What to do. Rewrite the lines below, changing every "Image resolution" to "Screen size" and leaving everything else the same.

*** Block opens ***

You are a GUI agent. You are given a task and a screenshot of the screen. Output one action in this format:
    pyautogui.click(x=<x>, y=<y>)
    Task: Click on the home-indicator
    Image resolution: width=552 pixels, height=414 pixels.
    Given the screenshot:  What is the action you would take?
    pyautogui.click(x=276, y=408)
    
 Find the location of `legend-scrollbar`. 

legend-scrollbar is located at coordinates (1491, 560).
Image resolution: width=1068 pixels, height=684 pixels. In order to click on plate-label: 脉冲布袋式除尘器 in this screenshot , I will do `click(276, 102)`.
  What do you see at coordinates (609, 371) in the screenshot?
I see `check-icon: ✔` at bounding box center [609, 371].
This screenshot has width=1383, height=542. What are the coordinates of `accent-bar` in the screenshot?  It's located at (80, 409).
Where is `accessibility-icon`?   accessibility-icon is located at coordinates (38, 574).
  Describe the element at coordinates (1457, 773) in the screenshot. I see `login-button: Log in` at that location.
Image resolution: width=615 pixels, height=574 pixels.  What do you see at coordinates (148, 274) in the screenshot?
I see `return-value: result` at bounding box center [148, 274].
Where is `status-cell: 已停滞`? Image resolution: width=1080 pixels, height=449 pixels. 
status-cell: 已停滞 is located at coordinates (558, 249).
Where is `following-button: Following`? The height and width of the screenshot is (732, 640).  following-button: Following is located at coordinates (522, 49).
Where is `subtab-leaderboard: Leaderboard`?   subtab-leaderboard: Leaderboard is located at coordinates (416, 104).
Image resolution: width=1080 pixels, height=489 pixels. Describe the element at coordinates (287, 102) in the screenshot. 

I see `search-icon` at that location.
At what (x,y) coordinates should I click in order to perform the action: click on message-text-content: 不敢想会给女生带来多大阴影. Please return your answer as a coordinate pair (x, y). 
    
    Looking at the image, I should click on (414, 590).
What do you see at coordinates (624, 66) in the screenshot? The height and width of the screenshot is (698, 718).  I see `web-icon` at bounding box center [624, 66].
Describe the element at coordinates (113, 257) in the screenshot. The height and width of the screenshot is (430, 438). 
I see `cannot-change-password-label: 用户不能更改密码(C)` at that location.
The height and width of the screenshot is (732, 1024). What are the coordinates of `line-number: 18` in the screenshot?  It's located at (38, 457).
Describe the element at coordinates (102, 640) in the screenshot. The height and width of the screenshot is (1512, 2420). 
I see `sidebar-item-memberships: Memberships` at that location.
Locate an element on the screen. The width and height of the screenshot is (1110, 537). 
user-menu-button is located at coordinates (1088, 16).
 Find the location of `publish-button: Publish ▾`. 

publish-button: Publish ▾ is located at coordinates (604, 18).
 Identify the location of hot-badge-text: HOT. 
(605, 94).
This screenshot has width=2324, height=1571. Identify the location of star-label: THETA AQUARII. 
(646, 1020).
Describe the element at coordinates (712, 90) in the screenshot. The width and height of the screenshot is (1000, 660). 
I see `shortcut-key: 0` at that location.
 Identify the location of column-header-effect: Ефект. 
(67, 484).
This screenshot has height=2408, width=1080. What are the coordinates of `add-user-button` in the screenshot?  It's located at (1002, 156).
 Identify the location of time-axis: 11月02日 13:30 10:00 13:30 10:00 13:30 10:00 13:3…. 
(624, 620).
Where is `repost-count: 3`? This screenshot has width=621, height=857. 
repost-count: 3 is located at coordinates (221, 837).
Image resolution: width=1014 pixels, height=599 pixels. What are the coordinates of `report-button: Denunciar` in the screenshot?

*** Block closes ***

Solution to this task.
You are a GUI agent. You are given a task and a screenshot of the screen. Output one action in this format:
    pyautogui.click(x=<x>, y=<y>)
    Task: Click on the home-indicator
    Screen size: width=552 pixels, height=414 pixels.
    Given the screenshot:  What is the action you would take?
    pyautogui.click(x=276, y=408)
    
 Find the location of `legend-scrollbar`. 

legend-scrollbar is located at coordinates (1491, 560).
Screen size: width=1068 pixels, height=684 pixels. In order to click on plate-label: 脉冲布袋式除尘器 in this screenshot , I will do `click(276, 102)`.
  What do you see at coordinates (609, 371) in the screenshot?
I see `check-icon: ✔` at bounding box center [609, 371].
This screenshot has width=1383, height=542. What are the coordinates of `accent-bar` in the screenshot?  It's located at (80, 409).
Where is `accessibility-icon`?   accessibility-icon is located at coordinates (38, 574).
  Describe the element at coordinates (1457, 773) in the screenshot. I see `login-button: Log in` at that location.
Screen size: width=615 pixels, height=574 pixels.  What do you see at coordinates (148, 274) in the screenshot?
I see `return-value: result` at bounding box center [148, 274].
Where is `status-cell: 已停滞`? Screen size: width=1080 pixels, height=449 pixels. 
status-cell: 已停滞 is located at coordinates (558, 249).
Where is `following-button: Following`? The height and width of the screenshot is (732, 640).  following-button: Following is located at coordinates (522, 49).
Where is `subtab-leaderboard: Leaderboard`?   subtab-leaderboard: Leaderboard is located at coordinates (416, 104).
Screen size: width=1080 pixels, height=489 pixels. Describe the element at coordinates (287, 102) in the screenshot. 

I see `search-icon` at that location.
At what (x,y) coordinates should I click in order to perform the action: click on message-text-content: 不敢想会给女生带来多大阴影. Please return your answer as a coordinate pair (x, y). 
    
    Looking at the image, I should click on (414, 590).
What do you see at coordinates (624, 66) in the screenshot? The height and width of the screenshot is (698, 718).  I see `web-icon` at bounding box center [624, 66].
Describe the element at coordinates (113, 257) in the screenshot. The height and width of the screenshot is (430, 438). 
I see `cannot-change-password-label: 用户不能更改密码(C)` at that location.
The height and width of the screenshot is (732, 1024). What are the coordinates of `line-number: 18` in the screenshot?  It's located at (38, 457).
Describe the element at coordinates (102, 640) in the screenshot. The height and width of the screenshot is (1512, 2420). 
I see `sidebar-item-memberships: Memberships` at that location.
Locate an element on the screen. The width and height of the screenshot is (1110, 537). 
user-menu-button is located at coordinates (1088, 16).
 Find the location of `publish-button: Publish ▾`. 

publish-button: Publish ▾ is located at coordinates (604, 18).
 Identify the location of hot-badge-text: HOT. 
(605, 94).
This screenshot has width=2324, height=1571. Identify the location of star-label: THETA AQUARII. 
(646, 1020).
Describe the element at coordinates (712, 90) in the screenshot. The width and height of the screenshot is (1000, 660). 
I see `shortcut-key: 0` at that location.
 Identify the location of column-header-effect: Ефект. 
(67, 484).
This screenshot has height=2408, width=1080. What are the coordinates of `add-user-button` in the screenshot?  It's located at (1002, 156).
 Identify the location of time-axis: 11月02日 13:30 10:00 13:30 10:00 13:30 10:00 13:3…. 
(624, 620).
Where is `repost-count: 3`? This screenshot has width=621, height=857. 
repost-count: 3 is located at coordinates (221, 837).
Screen size: width=1014 pixels, height=599 pixels. What are the coordinates of `report-button: Denunciar` in the screenshot?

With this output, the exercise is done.